Most of the tossing for luck, a commercial endeavour concocted in Southeast Asia in the 1970s, has been conveniently worked into the psyche of the festivities.
Also called yusheng, the prosperity toss is usually conducted in the round, with shredded vegetables, raw fish (or smoked salmon if the outlet is worried about food poisoning complaints) and a variety of sauces and condiments tossed together, elevated and dropped for good luck. Everything has significance and is guided by a medley of invocations for prosperity in the year to come.
The Long Toss
One of the more elaborate lo-hei sessions I’ve experienced has to be the show put on by Suntec Singapore Convention & Exhibition Centre in its convention room.
The long, zig-zag table was laden with the necessary vegetables.
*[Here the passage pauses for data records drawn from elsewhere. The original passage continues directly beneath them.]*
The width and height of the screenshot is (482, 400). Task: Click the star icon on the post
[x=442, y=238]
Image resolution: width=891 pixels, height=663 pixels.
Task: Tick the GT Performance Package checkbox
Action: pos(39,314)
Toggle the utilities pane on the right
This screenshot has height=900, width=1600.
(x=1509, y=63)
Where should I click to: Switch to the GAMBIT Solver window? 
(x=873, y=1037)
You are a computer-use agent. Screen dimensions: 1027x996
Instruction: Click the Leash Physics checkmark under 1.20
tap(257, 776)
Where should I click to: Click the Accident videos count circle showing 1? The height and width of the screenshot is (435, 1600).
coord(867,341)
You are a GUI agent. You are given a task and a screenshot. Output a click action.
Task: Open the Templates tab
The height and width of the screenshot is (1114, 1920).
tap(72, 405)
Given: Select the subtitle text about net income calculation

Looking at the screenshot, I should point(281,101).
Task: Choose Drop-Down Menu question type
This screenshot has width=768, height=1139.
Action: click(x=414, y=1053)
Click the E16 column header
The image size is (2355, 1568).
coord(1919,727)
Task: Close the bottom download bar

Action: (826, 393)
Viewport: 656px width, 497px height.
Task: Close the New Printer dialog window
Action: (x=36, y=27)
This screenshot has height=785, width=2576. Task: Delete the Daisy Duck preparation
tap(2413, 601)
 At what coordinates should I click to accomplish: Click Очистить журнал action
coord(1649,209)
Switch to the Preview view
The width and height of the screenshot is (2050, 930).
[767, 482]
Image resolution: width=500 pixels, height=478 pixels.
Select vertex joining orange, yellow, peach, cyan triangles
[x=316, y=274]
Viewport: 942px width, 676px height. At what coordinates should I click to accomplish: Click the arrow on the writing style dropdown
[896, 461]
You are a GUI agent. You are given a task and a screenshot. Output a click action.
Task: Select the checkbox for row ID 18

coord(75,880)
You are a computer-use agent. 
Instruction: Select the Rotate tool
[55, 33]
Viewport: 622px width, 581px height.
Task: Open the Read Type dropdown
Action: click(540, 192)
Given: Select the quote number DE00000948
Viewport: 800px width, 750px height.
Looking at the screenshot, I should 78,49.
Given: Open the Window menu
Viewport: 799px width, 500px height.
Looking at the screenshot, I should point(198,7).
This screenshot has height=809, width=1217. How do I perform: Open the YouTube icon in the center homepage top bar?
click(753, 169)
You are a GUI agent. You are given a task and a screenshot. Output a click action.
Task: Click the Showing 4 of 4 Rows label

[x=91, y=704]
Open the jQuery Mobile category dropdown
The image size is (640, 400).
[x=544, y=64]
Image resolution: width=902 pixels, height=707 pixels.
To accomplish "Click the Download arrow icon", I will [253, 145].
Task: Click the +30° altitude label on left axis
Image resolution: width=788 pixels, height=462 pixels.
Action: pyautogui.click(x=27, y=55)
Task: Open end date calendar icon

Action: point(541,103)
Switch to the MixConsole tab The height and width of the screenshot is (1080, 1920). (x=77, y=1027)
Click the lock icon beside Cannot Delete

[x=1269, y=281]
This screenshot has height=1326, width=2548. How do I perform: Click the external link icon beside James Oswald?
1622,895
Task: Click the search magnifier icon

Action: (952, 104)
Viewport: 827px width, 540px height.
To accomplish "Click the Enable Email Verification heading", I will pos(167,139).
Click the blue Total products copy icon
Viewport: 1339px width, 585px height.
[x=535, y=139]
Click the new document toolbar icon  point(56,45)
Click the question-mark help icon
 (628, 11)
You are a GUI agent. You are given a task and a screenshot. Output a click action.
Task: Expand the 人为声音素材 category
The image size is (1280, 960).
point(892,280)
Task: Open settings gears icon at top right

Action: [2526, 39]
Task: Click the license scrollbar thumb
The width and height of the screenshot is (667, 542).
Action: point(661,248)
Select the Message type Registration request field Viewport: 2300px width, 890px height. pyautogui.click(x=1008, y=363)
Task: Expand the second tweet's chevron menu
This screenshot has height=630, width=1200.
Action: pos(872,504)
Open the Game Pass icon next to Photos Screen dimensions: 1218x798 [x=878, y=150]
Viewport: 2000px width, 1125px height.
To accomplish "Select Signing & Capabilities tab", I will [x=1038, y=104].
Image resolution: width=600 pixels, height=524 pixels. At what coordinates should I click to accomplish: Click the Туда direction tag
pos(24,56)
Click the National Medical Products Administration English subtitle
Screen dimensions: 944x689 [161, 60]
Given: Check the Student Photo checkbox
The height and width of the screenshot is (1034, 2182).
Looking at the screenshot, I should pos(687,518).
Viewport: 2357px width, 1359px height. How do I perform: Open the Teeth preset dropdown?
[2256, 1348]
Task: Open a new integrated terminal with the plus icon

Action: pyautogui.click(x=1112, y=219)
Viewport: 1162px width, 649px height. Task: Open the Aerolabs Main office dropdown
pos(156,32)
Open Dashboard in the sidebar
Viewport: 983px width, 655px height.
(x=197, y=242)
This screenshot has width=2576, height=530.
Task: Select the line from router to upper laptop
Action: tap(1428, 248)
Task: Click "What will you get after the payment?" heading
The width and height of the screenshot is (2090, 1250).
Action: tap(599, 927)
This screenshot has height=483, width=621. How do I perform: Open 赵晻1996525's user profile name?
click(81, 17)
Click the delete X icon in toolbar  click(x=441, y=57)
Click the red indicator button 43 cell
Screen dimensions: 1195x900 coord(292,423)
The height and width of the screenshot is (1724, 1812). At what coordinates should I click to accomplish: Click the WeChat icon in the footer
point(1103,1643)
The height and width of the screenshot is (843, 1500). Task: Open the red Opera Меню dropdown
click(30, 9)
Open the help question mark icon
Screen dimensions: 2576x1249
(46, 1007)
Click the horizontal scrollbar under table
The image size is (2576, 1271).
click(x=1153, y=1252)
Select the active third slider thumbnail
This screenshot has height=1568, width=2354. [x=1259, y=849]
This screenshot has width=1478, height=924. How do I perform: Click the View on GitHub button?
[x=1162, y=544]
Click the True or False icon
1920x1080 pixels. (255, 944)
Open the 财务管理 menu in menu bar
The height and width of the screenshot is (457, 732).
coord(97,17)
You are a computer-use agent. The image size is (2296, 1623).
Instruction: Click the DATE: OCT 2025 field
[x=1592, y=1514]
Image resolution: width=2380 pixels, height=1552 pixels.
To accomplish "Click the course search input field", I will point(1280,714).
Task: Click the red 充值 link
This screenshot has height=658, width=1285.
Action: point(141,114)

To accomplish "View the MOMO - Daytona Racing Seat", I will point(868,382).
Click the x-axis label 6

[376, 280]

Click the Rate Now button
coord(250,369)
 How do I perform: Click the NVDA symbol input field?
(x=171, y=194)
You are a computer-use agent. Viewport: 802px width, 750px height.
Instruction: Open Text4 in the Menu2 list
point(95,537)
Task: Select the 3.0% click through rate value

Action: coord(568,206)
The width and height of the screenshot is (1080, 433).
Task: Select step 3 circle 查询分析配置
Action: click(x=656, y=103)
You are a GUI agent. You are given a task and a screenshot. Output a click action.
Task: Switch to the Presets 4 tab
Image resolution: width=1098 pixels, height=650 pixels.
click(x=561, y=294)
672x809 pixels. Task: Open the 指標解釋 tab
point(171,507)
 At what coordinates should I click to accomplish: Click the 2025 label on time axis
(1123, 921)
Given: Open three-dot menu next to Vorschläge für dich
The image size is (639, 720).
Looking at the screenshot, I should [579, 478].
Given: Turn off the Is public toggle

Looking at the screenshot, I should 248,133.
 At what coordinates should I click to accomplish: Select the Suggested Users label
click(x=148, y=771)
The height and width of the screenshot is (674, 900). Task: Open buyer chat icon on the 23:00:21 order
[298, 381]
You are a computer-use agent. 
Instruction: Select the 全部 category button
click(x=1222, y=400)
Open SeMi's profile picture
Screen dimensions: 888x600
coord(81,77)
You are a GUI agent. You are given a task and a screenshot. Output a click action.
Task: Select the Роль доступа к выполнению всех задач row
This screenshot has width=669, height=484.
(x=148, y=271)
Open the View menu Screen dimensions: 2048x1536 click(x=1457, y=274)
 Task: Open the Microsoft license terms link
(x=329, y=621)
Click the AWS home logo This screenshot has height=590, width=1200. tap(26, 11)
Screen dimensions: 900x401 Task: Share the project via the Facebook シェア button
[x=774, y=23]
The wait staff brought in the salmon and other oils, sauces and condiments and the show began.
With gusto, the 200 people at the long table tossed and shouted for good luck, abundance and prosperity.
Unlike other restaurants, where more than half of the food on the plate winds up wasted on the table and isn’t consumed, here, everything could be lapped up.
The feasting proper involved a buffet spread set up in various parts of the room. From Western to Asian fare, main courses and desserts, it’s a wonderous spread to spread out and wander and feast on.
Priced at $70++ per head, you should gather at least 150 of your colleagues, or family and friends, or maybe the neighbourhood, to toss in the luck and the dog.